De Pyreneeën zijn een uitgelezen terrein voor toerlustige motorrijders. Akkoord, ze liggen een stuk verder van België en Nederland af dan de Alpen, maar daar tegenover staat dat dan weer dat het er minder druk is. Bijna centraal in de bergketen die als natuurlijke grens tussen Frankrijk en Spanje fungeert, ligt de Col du Portillon.
De Col du Portillon is een oude grensovergang die het Franse département van de Haute-Garonne, en de Spaanse regio Catalunya met elkaar verbindt. De bergpas, met een pashoogte van 1293 meter, werd al 20 maal opgenomen in het parcours van de Tour de France. Tweemaal bereikte een Belgisch renner als eerste de top. In 1957, toen de Tour voor het eerst over de Col du Portillon reed, was dat Désire Keteleer. Meer dan veertig jaar na Keteleer kwam Kurt Van De Wouwer, in de Tour van 1999, als eerste over de ‘Portillon’ en dat in de etappe tussen Saint-Gaudens en Piau-Engaly.

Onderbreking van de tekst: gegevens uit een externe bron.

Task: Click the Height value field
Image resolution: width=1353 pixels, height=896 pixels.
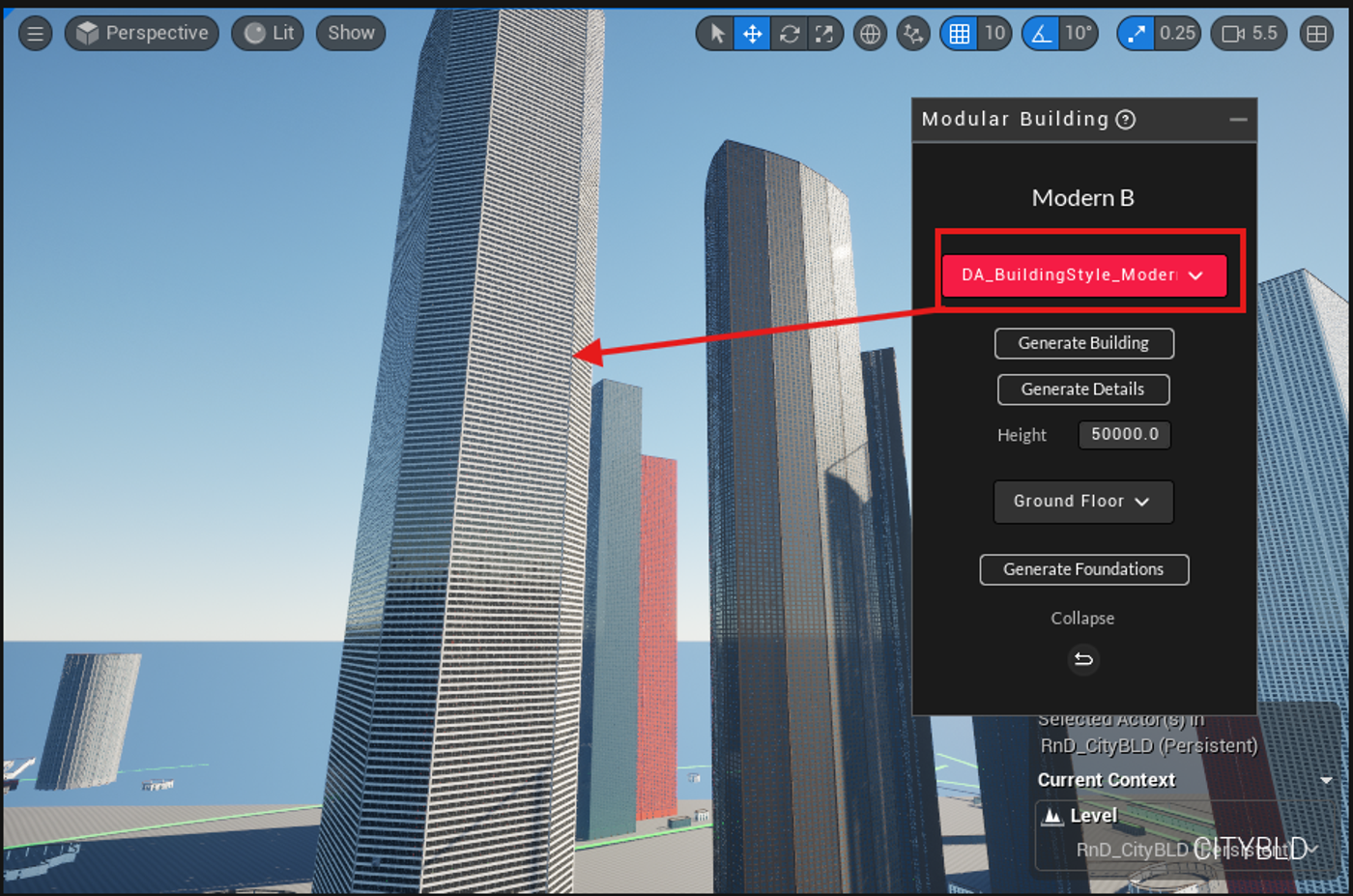Action: click(1124, 435)
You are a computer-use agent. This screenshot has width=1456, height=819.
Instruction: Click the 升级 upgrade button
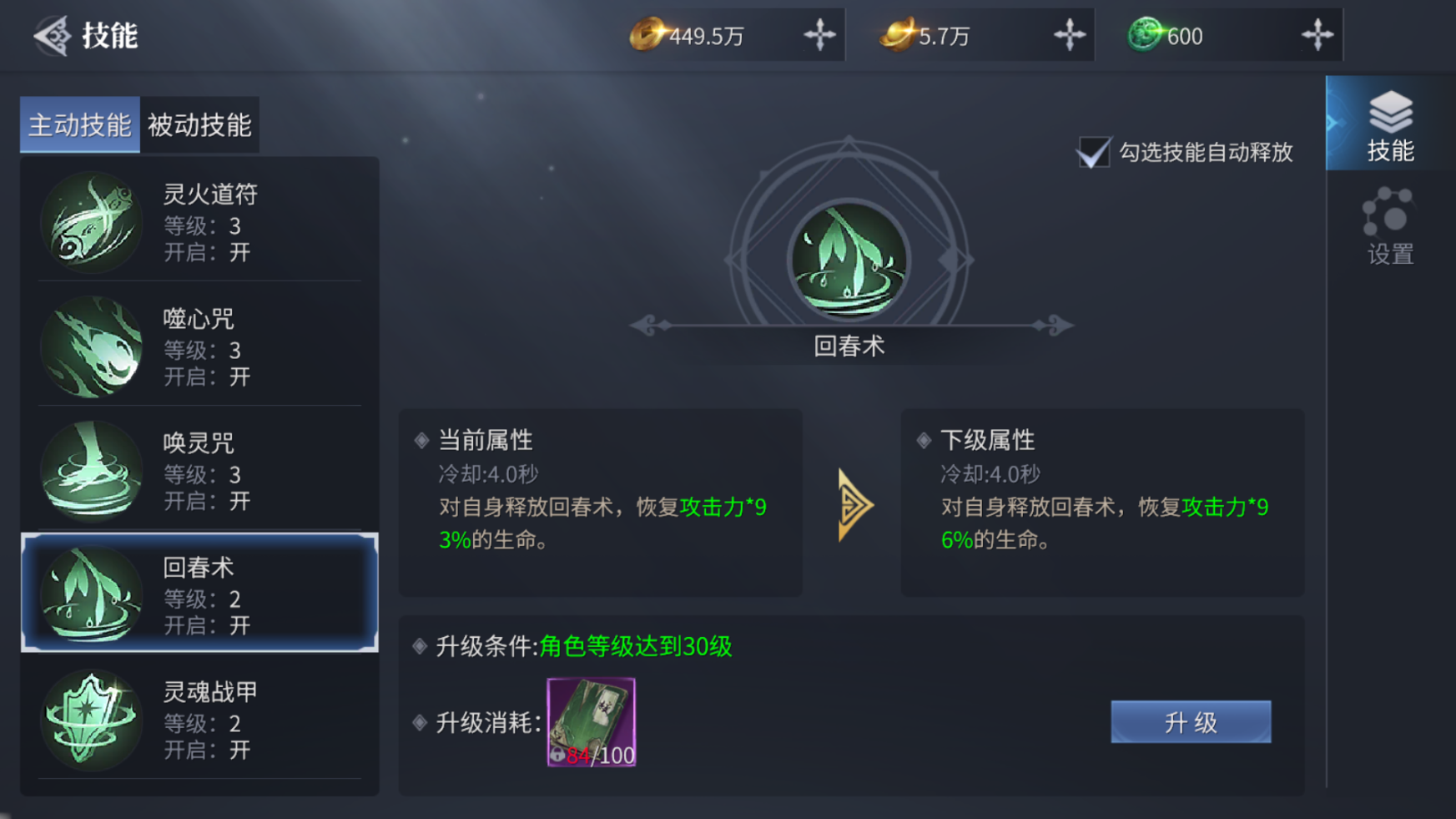[x=1191, y=722]
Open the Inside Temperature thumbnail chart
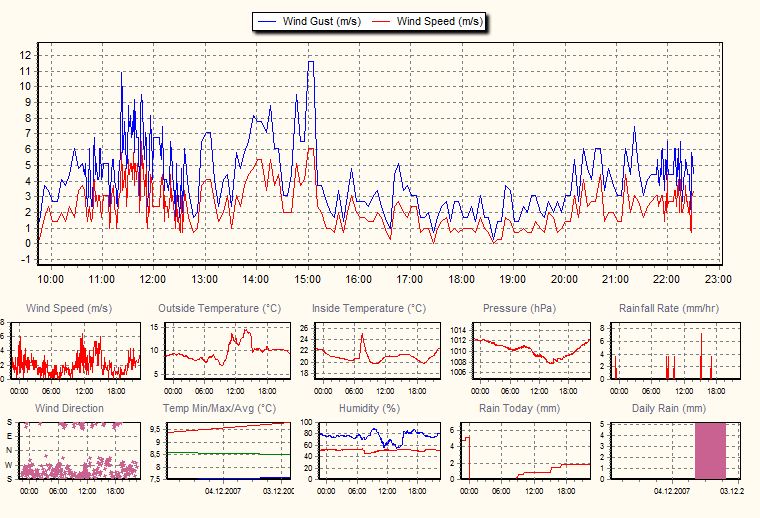760x518 pixels. (x=380, y=351)
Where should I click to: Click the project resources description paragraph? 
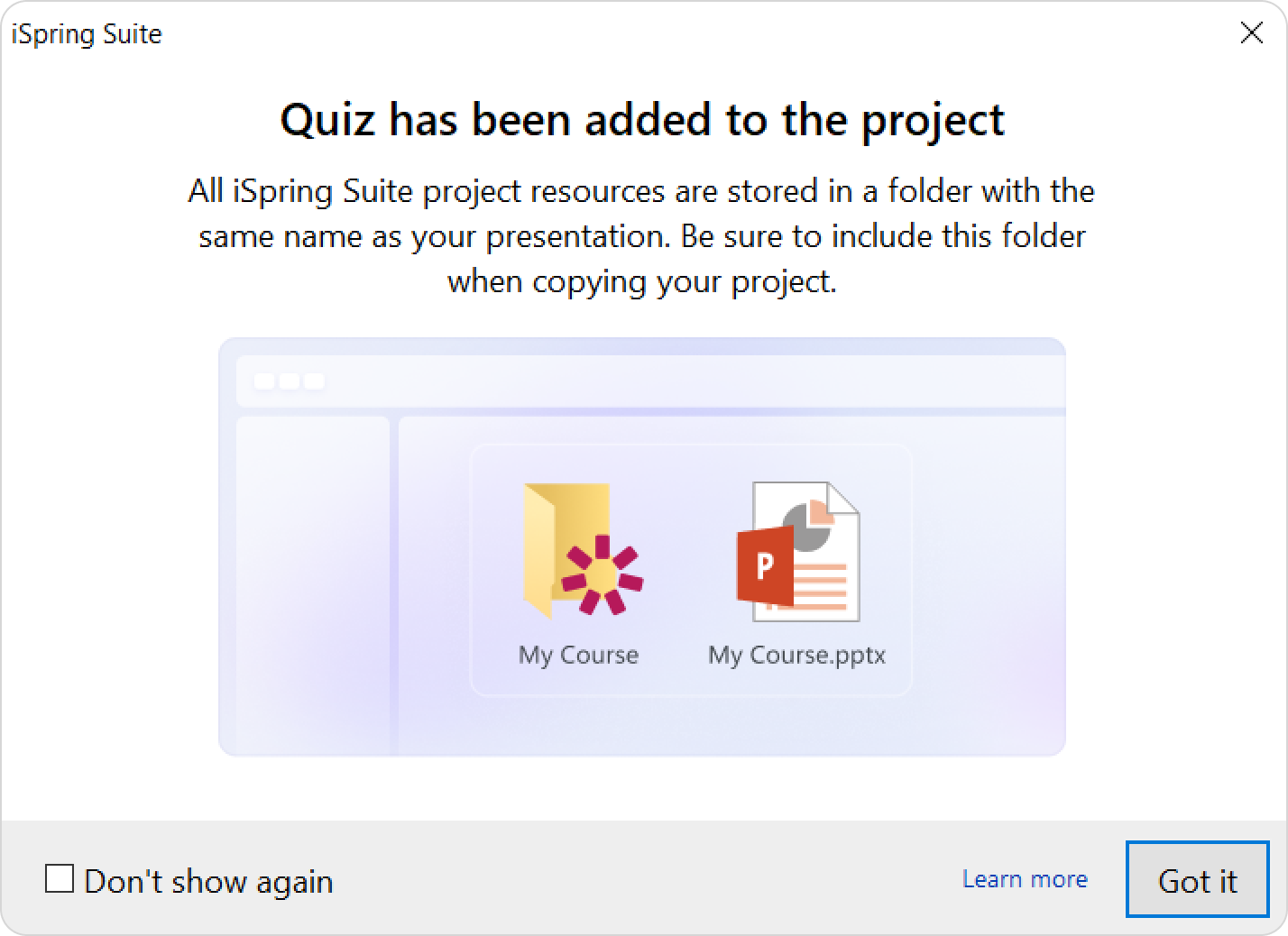click(642, 236)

In de video hieronder zien we een ‘bestijging’ van de Col du Portillon, langs de Spaanse zijde. Deze route is gemiddeld iets steiler dan deze langs de Franse zijde – gem. stijgingspercentage van 6,8% tov 6,5% - maar heeft minder steile uitschieters. Hoe dan ook, als motorrijder merk je dat stijgingspercentage toch een stuk minder dan als wielertoerist. Onderstaand filmpje bewijst overigens ook dat je met een ‘youngtimer’ motorfiets ook nog kan toeren. Met een Ducati-aangedreven Cagiva Elefant – let op het ‘old school dashboard – kan de motorrijder in kwestie toch nog goed uit de voeten in de Pyreneeën.